Dr. Luis Sujatovich – UNQ – UDE –
El ascenso de la burguesía propició el surgimiento de una cultura que se caracterizó por dos cualidades muy importantes: su estatuto intermedio, ya que se ubicaba encima de las manifestaciones populares y por debajo de las selectas aficiones artísticas de la elite; y su versatilidad para ficcionalizar entretenimientos, emociones y personajes. Cada parcela de la historia, de la naturaleza, del deporte pasó a convertirse en un valioso insumo para crear un personaje, una película, un producto consumible. Tan denostada como apreciada, su esplendor caracterizó el modo de relación de la sociedad con los medios de comunicación durante el siglo XX.
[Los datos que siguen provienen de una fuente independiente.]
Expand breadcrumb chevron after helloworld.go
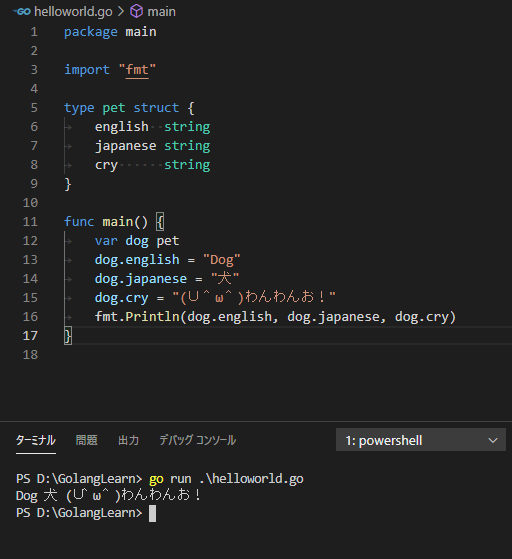Screen dimensions: 512x559 (121, 12)
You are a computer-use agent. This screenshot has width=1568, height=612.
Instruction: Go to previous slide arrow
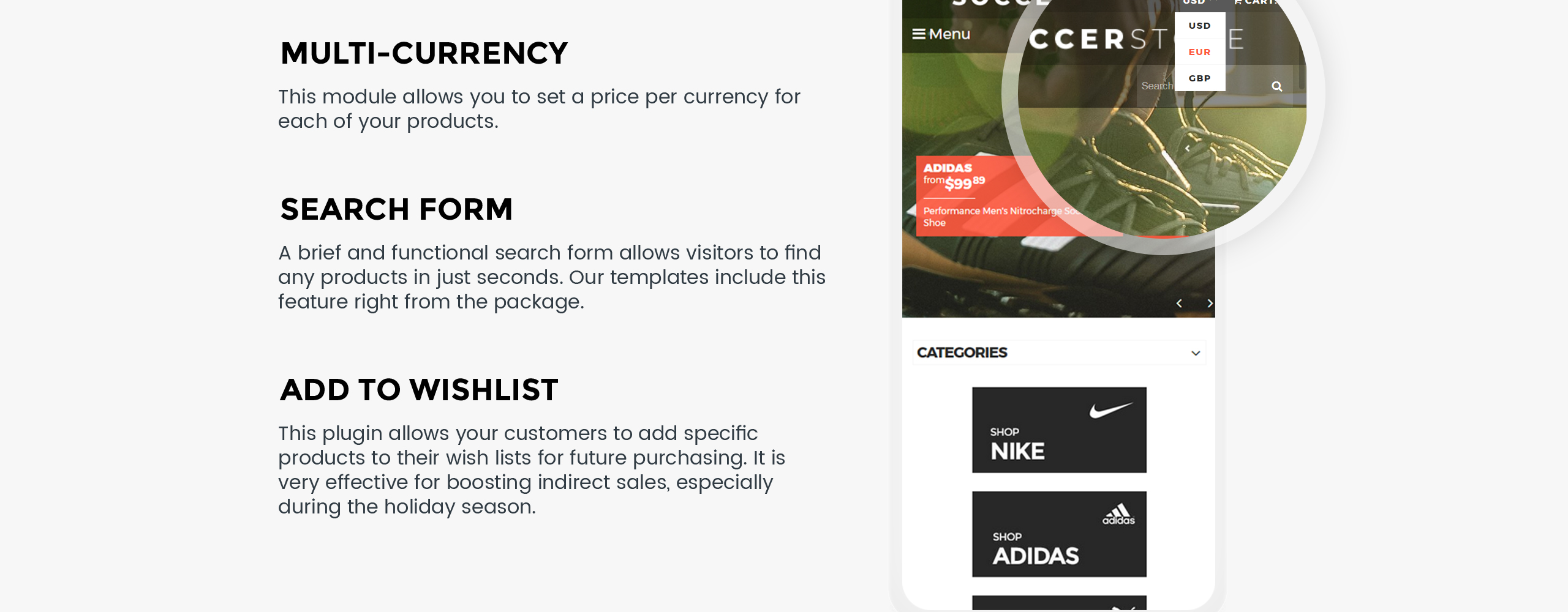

Kaspar Maase sostiene, en su investigación titulada “Diversión ilimitada. El auge de la cultura de masas (1850-1970)”, que una de las características más salientes de esta época es la unificación, bajo los criterios estéticos y argumentales de la clase media, de las culturas precedentes. Es decir que una vez que logró consolidarse incorporó a las demás y le imprimió sus condiciones. La televisión cuenta con ejemplos al respecto: una receta, una entrevista al ganador de la lotería y la inauguración de una muestra sobre van Gogh pueden compartir el mismo espacio. Al igual que sucede con nuestras conversaciones más coloquiales: la hibridación, como denominó García Canclini, es la forma discursiva cultural de la modernidad.
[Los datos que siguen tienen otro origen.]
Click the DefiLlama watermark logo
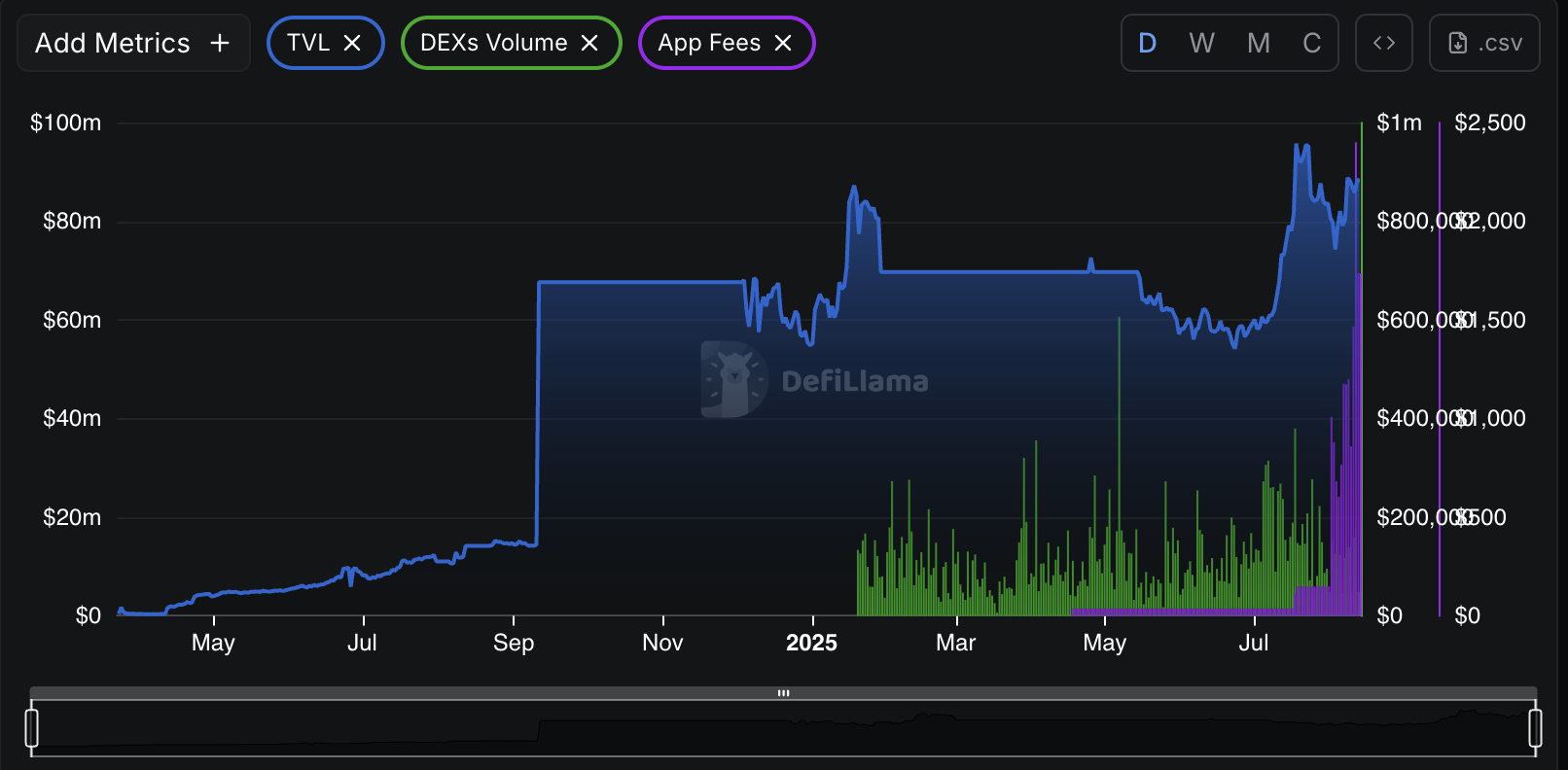 click(x=733, y=380)
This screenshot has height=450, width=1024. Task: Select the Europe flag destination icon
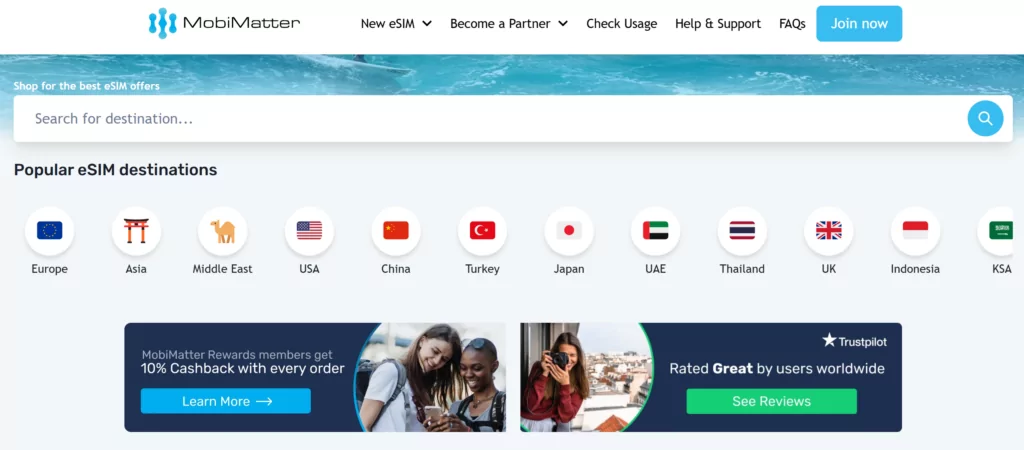point(50,231)
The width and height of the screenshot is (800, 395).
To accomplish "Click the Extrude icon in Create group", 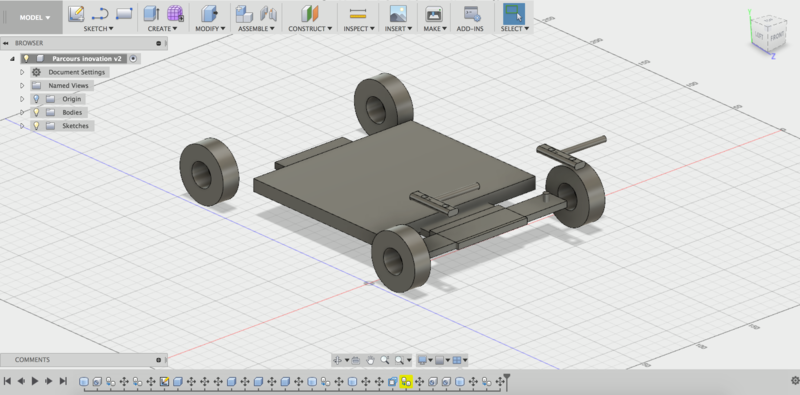I will pos(151,13).
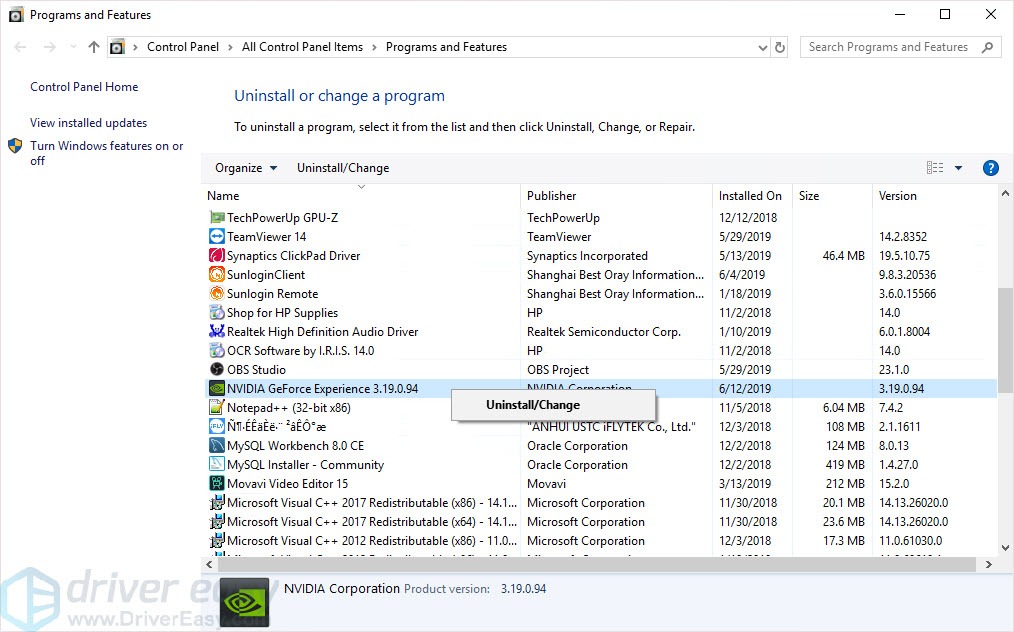Select the TeamViewer 14 icon
This screenshot has width=1014, height=632.
coord(216,236)
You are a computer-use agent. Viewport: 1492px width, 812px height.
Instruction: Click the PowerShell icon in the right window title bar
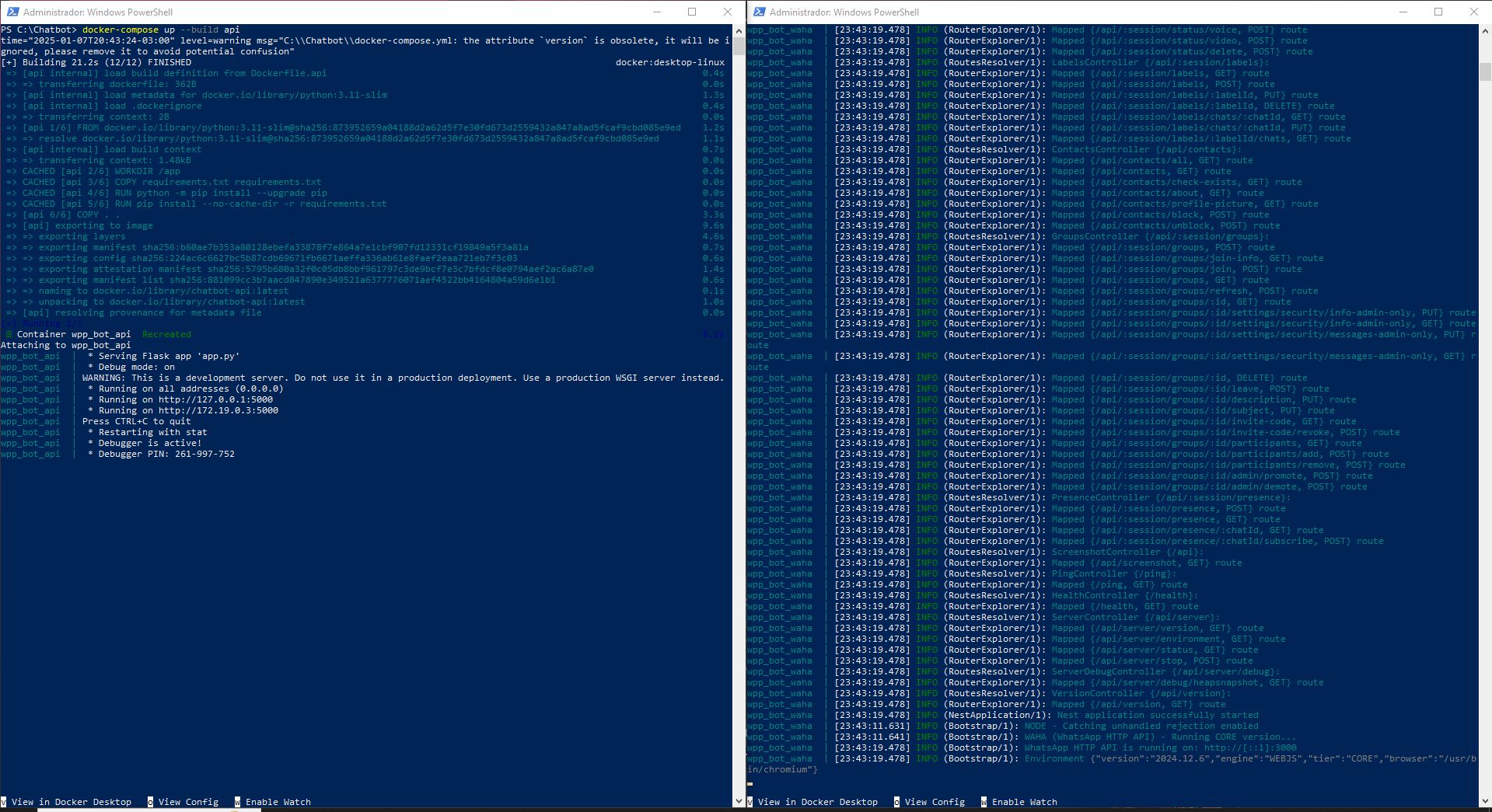tap(758, 12)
Si los medios de comunicación masivos generaron que las antiguas fronteras entre los ámbitos sociales, económicos, temáticos y relacionales entre las clases sociales se volvieran porosas, configurando así un fenómeno sin precedentes, ¿deberíamos reconceptualizar las relaciones de consumo y circulación culturales a partir de la expansión de la red? No se trata de insistir acerca de las diferencias existentes entre el modelo de difusión mediático y las oportunidades que brinda habitar la red. La cuestión es ¿de qué forma se integran las clases sociales en este nuevo hábitat? La primera respuesta posible sería en relación a las posibilidades de acceso y a las diferencias en el costo de los dispositivos. Sin embargo, ambas son periféricas a nuestra cuestión por motivos opuestos: en ningún caso se habla acerca del desempeño en la red.
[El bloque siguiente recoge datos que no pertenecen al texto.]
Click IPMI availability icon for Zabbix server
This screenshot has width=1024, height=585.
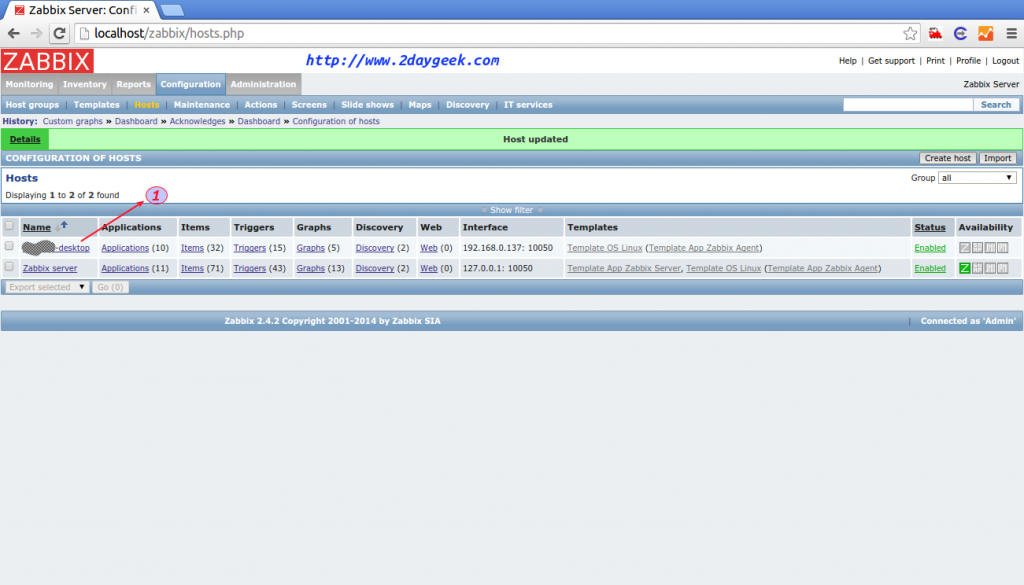[x=1003, y=268]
¿Un youtuber, un influencer, un instagramer, conforman una selecta clase social? ¿No son acaso la demostración cabal de que las diferencias son muy complejas de advertir? ¿Cuáles son las marcas identificatorias de las diferencias sociales? La multitud que reproduce un video, lo comparte, lo recrea, lo alude en un meme, en una consigna jocosa, lo vuelve su foto de perfil temporario, ¿en qué se diferencia? ¿es posible hallar en la iluminada superficie de cada imagen compartida alguna marca que distinga el “habitus de clase”? Quizás la composición del perfil pueda brindar alguna huella, pero las argucias de la retórica ficcional obstaculizarían el ejercicio hermenéutico. Es cierto que la tipificación de esa ficción podría ayudarnos, pero allí regresamos al inicio: el pasado común de la cultura de masas también se hace presente igualando los temas. El modo en que las clases sociales se diferencian conforma un asunto pendiente para quienes estamos interesados en la red.